Zira delişmenliğinden haberi olan bizler, bir türlü tatmin edilemeyen mantığımızla, adeta rahatsız, hasta olan insanlarız. Ötekilerse bundan haberleri olmayan ve rahat kalanlardır.
Sanırız ki, düşünürsek düşüncemizi takdir edecekler; söylersek, sözümüzü anlayacaklar; bilirsek, ilmimize inanacaklar; doğru hareket edersek, lehimize şahadet edeceklerdir. Aldanırız! Hemen daima bunun aksi sabit olur.

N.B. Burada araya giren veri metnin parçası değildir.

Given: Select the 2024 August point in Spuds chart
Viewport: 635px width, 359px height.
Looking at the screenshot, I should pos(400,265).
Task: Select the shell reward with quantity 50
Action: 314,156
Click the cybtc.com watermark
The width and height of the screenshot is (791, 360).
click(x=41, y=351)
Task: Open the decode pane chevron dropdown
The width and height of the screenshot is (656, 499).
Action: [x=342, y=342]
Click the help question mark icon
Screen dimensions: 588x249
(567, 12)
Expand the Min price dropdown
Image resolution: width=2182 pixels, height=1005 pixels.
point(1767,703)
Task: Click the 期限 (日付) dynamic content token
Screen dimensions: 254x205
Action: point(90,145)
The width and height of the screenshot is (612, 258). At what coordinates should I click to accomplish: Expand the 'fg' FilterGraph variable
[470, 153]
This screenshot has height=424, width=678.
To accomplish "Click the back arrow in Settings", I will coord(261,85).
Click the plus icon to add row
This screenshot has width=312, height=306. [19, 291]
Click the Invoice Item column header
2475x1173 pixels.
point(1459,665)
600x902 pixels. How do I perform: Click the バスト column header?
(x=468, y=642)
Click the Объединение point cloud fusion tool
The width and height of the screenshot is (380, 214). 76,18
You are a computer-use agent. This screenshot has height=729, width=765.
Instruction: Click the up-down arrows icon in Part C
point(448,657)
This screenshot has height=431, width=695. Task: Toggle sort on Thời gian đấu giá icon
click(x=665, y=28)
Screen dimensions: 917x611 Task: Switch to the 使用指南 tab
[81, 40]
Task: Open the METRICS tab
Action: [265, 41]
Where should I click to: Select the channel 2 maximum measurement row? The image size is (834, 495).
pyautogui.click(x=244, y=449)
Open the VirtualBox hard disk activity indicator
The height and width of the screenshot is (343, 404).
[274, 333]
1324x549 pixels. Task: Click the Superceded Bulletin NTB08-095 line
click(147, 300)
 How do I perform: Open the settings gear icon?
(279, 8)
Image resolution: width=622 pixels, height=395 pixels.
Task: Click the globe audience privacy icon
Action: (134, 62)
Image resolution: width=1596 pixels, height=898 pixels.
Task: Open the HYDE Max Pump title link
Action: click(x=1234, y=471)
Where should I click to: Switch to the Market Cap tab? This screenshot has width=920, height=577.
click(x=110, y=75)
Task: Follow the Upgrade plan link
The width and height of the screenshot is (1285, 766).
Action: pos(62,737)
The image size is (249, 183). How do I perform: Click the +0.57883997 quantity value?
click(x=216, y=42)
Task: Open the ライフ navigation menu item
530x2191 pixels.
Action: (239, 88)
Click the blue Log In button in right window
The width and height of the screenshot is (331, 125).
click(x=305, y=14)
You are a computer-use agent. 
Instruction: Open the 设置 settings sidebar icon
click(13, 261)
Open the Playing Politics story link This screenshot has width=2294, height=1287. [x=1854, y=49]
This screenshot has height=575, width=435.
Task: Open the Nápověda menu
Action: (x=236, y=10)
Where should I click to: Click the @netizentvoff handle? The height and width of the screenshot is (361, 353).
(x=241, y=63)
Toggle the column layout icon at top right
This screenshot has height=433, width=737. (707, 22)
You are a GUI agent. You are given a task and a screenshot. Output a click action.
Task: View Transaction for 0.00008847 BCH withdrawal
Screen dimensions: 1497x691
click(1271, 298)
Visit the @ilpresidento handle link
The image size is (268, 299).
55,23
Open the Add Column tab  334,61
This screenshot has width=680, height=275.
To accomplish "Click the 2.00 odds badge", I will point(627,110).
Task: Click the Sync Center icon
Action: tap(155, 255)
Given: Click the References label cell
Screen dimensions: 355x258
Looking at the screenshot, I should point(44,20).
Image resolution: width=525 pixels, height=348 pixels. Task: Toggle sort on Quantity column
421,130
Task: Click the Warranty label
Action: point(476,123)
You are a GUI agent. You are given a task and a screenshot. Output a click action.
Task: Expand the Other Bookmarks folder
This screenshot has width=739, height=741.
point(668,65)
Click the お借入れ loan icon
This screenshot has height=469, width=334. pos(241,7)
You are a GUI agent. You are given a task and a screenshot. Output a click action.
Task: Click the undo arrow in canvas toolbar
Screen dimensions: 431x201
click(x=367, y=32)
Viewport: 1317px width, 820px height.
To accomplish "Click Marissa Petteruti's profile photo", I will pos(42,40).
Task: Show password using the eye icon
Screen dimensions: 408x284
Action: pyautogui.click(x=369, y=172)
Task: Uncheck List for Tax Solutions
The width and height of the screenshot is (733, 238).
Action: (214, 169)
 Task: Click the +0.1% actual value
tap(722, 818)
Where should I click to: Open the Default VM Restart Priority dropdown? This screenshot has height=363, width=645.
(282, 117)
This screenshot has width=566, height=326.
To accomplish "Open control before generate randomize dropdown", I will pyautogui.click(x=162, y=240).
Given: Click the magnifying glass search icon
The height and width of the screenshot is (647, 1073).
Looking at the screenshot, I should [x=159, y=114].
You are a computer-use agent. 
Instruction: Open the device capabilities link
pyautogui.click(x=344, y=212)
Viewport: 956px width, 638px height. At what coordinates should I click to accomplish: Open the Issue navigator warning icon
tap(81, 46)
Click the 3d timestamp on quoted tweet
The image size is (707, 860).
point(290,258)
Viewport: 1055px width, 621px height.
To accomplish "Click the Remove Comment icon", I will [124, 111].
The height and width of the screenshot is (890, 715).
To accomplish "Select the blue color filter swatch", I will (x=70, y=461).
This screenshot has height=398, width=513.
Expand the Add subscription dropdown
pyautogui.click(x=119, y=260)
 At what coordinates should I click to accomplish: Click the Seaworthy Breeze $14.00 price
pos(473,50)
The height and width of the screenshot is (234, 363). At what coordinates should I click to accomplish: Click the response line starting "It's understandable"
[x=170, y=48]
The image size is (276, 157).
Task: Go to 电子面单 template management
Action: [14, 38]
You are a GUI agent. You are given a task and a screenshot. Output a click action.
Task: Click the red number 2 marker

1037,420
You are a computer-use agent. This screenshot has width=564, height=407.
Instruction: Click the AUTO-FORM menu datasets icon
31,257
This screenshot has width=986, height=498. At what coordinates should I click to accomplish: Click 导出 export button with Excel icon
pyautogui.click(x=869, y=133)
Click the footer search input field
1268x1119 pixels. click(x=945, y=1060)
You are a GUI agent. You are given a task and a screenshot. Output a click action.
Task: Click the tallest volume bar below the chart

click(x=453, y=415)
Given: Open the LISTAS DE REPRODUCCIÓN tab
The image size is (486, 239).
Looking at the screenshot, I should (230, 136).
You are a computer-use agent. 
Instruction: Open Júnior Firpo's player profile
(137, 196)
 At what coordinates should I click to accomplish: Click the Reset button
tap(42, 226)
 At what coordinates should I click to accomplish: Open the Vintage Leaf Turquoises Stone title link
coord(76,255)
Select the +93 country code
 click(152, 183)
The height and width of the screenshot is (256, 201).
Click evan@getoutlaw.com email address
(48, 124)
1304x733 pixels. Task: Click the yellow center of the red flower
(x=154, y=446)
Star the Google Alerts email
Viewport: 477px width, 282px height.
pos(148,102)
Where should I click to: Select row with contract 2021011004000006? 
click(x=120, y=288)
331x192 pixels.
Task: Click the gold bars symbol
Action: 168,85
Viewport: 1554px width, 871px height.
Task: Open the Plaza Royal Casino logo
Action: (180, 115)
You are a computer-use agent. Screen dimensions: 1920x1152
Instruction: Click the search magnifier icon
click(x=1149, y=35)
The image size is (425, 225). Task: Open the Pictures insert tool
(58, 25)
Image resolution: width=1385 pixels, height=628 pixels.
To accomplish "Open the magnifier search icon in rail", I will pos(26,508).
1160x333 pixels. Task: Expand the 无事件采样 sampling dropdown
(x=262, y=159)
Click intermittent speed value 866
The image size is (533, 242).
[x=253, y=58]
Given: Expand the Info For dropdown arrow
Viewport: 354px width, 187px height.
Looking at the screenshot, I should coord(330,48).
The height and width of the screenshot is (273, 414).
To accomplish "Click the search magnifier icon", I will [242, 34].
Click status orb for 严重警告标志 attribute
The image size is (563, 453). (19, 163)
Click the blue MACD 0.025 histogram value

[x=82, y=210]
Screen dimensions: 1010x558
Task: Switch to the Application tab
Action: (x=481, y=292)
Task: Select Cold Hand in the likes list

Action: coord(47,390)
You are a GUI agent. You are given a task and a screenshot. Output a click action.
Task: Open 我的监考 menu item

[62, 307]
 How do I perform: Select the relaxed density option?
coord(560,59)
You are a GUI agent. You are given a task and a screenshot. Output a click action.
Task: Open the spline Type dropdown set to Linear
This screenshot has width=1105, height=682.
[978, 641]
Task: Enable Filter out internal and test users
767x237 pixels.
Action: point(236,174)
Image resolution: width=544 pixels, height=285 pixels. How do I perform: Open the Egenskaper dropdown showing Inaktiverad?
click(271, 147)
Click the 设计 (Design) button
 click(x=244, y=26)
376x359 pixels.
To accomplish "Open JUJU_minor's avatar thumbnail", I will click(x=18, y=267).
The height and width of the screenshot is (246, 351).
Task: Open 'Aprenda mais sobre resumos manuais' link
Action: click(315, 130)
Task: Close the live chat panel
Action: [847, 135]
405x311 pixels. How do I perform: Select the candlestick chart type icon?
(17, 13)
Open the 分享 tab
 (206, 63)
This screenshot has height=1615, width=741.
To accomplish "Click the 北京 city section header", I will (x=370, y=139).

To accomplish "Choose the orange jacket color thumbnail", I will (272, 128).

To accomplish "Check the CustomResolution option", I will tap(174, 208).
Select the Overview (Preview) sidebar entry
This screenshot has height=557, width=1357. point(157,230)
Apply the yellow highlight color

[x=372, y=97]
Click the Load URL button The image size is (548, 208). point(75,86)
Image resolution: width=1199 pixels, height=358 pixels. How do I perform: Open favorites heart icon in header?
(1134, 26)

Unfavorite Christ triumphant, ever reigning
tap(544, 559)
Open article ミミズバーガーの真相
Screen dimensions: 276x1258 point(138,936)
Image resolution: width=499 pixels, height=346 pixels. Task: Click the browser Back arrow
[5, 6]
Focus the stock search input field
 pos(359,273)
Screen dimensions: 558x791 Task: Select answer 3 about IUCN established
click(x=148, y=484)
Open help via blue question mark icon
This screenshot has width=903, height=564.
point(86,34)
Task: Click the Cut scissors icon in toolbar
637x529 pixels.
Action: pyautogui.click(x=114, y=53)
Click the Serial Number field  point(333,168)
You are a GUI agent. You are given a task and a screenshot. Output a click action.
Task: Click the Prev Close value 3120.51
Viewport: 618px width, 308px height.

"Daima tecrübeden bahseder, dururuz. Unuturuz ki tecrübe sahibi olmak için en acı dersler hiçbir zaman eksik olmaz. Fakat biz, ne fert olarak insanlar, ne de topluluğumuz olan milletler bunlardan istifade edemeyiz. Çünkü bizlerde eksik olan bunlardan ders almak kabiliyetidir. Bu imkansızlıktan dolayıdır ki bütün zamanlarda tekerrür eden bunca tecrübeler hep nafile geçer, hep ziyan olur ve fertler, nesiller ve milletler, uslanmadan hep aynı hataları tekrar ederler. Dahası, tecrübeler babalara kâr etse bile oğullara miras kalmaz. Bir nesil öteki neslin aldığı derslerden haber bile alamaz. Onun da her acı tecrübeyi bizzat tekrar etmesi lâzım gelir."